§ **RECORDS SUPPLIED**
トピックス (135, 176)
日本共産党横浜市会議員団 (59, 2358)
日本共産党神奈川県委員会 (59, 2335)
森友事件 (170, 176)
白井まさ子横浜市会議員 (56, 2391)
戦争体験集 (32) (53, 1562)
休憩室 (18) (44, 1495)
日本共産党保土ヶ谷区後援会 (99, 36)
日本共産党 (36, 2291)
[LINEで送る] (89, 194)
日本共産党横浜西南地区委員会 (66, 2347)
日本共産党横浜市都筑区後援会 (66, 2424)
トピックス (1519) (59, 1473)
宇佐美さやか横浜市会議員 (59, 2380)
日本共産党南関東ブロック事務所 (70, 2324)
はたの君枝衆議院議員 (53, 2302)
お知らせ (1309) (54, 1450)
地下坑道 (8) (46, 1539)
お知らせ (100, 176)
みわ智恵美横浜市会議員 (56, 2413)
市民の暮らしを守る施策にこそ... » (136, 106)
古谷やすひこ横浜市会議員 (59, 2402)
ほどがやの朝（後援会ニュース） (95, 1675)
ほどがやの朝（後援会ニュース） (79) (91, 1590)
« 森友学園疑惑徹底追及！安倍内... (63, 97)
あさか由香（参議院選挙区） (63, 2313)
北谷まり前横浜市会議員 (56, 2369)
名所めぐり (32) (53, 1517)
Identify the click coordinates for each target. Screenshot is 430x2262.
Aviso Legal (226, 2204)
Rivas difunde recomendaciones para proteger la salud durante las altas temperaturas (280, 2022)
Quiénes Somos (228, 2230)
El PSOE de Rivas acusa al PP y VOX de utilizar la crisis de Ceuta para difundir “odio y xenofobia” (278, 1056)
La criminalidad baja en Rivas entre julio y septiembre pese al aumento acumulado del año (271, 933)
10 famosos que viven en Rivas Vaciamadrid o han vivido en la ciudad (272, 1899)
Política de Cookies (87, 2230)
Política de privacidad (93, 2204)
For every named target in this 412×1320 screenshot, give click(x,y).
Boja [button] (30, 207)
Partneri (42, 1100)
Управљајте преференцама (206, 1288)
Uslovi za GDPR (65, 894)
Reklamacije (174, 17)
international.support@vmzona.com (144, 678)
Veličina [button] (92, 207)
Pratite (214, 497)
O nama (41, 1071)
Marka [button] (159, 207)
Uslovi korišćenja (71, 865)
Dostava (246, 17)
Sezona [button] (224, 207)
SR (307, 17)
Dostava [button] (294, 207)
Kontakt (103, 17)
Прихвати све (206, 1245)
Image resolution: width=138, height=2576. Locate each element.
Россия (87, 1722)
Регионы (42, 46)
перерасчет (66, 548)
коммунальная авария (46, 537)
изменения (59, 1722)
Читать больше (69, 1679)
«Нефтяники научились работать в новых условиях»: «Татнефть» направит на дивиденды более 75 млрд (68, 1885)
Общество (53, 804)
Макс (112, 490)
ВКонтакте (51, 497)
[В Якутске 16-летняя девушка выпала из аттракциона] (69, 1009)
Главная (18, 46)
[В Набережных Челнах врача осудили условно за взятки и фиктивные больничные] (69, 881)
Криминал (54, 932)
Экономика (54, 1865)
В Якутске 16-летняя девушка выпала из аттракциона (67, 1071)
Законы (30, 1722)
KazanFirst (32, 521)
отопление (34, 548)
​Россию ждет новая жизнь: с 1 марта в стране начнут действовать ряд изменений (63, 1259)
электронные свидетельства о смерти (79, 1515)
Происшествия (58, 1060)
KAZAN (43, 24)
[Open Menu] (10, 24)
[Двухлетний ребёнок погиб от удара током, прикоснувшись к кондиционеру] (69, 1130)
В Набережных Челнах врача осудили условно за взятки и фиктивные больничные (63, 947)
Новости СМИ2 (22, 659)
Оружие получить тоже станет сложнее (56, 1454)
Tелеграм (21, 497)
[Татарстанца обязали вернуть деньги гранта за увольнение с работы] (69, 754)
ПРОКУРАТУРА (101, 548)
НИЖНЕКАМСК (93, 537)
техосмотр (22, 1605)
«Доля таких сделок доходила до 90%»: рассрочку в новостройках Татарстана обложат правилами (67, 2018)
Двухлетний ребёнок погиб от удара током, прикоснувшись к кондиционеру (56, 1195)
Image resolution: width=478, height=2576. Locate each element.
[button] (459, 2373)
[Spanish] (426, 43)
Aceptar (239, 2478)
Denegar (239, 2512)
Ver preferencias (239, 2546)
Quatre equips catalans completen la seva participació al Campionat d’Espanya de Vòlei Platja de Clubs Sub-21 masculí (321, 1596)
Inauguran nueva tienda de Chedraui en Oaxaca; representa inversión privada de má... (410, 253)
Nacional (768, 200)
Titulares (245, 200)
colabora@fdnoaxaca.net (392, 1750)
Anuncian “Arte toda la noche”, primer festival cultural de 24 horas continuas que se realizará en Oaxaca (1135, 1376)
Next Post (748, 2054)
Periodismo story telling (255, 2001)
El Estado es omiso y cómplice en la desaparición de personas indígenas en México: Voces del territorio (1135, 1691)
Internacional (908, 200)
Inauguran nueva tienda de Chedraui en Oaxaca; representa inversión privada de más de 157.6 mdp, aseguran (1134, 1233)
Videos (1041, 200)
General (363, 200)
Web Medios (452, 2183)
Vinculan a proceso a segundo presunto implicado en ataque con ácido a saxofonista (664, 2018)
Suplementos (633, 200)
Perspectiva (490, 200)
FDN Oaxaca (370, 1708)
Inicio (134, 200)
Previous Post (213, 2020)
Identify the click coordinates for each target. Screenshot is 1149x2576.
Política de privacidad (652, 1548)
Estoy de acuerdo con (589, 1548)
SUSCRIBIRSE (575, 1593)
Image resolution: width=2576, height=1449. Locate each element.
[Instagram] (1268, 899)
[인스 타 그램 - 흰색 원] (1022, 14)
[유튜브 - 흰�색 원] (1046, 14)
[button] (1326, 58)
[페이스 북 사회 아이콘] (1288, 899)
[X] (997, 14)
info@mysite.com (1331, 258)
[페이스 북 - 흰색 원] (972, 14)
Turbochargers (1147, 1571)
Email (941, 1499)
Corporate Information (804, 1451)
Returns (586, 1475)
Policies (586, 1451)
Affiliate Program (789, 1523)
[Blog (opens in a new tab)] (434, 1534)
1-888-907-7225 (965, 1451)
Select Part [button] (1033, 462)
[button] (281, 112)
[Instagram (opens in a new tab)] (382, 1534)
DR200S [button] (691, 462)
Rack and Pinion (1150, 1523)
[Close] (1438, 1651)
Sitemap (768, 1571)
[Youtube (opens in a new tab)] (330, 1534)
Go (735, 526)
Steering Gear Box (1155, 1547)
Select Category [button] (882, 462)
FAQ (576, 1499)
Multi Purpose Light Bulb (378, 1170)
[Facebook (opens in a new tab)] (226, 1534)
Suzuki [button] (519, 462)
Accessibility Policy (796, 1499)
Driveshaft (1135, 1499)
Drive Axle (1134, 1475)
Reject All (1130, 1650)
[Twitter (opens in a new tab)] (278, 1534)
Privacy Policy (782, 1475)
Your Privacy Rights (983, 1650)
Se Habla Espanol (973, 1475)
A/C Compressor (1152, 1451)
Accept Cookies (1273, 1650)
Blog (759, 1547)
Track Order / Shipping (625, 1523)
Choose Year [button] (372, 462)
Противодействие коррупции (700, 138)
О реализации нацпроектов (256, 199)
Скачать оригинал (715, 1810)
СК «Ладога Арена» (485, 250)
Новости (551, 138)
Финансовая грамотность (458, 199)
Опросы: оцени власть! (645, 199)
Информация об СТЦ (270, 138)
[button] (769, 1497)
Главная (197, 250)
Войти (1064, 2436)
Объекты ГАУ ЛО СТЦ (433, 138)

§ **WHAT YOU HAVE TO DO**
Copy here each line of the preceding records with "ребёнок" in it.

§ **EXPECTED ANSWER**
[Двухлетний ребёнок погиб от удара током, прикоснувшись к кондиционеру] (69, 1130)
Двухлетний ребёнок погиб от удара током, прикоснувшись к кондиционеру (56, 1195)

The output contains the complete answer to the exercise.